In this study, over a median follow-up period of more than 60 months, the overall recurrence rate was 8.2%, which is lower than that reported in previous studies (Delgado et al, 1989; Van de Putte et al, 2005). The more general application of adjuvant treatment to the relatively higher risk group may have reduced the recurrence rate; however, despite adjuvant treatment, the recurrence rate did not decrease below the level of the non-adjuvant treatment group (Table 2). Moreover, although there was no statistical significance, a slight difference was observed in the recurrence pattern in the CT or CRT groups, which demonstrated lower local recurrence and higher distant metastasis rates, suggesting that adjuvant RT or CRT is a useful local control modality but does not prevent distant metastasis. Furthermore, the adjuvant chemotherapy group showed the highest recurrence rate (19.5%), strongly suggesting that adjuvant chemotherapy may not serve as an effective adjuvant treatment modality. However, because this study was not designed to investigate the role of adjuvant treatment, further studies are needed to confirm this finding. In addition, adjuvant treatment may influence recurrence and survival; however, the statistical significance of our models was not affected by the inclusion of patients who received adjuvant therapy (Table 4). Regarding the homogeneity of the study population, excluding the adjuvant treatment group seemed to be a more reasonable approach than including it, but this also biased our results by removing the relatively higher risk group of patients.
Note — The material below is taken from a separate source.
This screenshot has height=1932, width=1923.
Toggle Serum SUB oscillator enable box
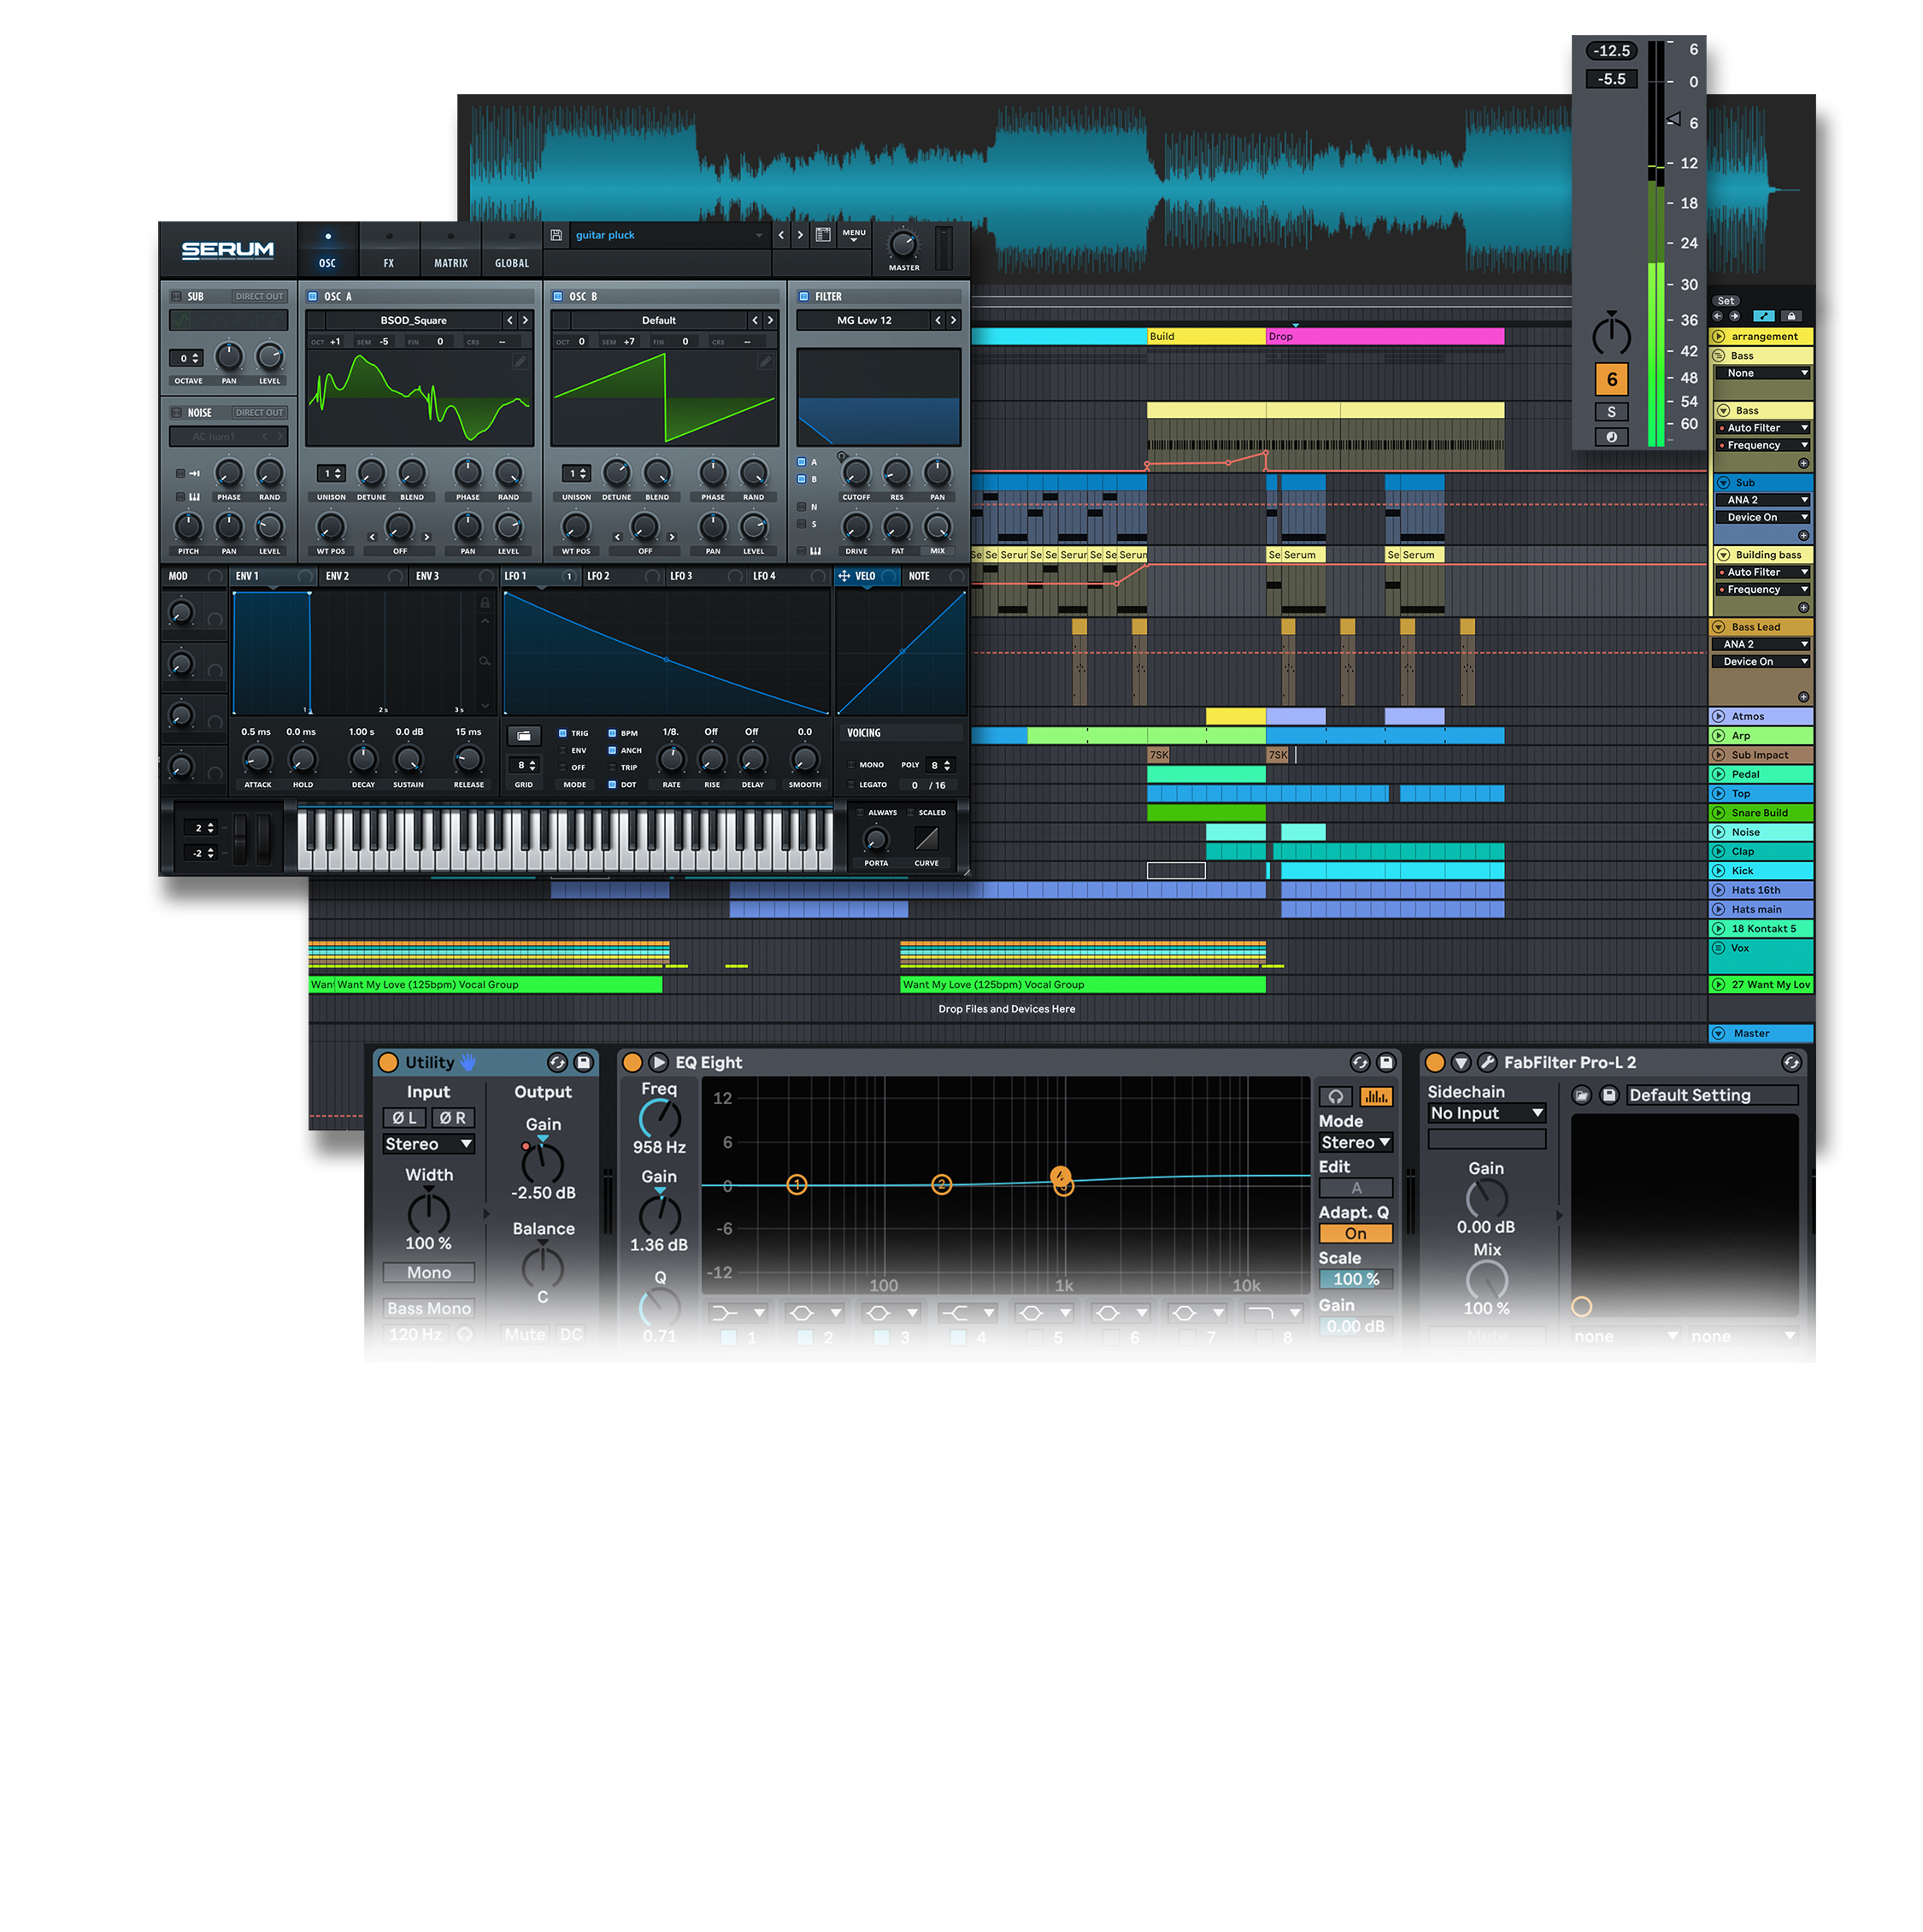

Table 4 presents the analysis in both ways, excluding or including the adjuvant treatment group, which ultimately produced the same results. In conclusion, our study identified a ‘four-factor model’ that used the presence of any two of four risk variables (3CM, OUT, LVSI, and ADE) to define the intermediate-risk group. This model may predict recurrence and poor survival more effectively than previous criteria in patients with cervical cancer and the presence of any intermediate-risk factor after radical hysterectomy. Moreover, our model will be beneficial to researchers and physicians for selecting which group of patients should receive adjuvant treatment and for defining patient groups for clinical trials aimed at investigating more sophisticated treatment strategies.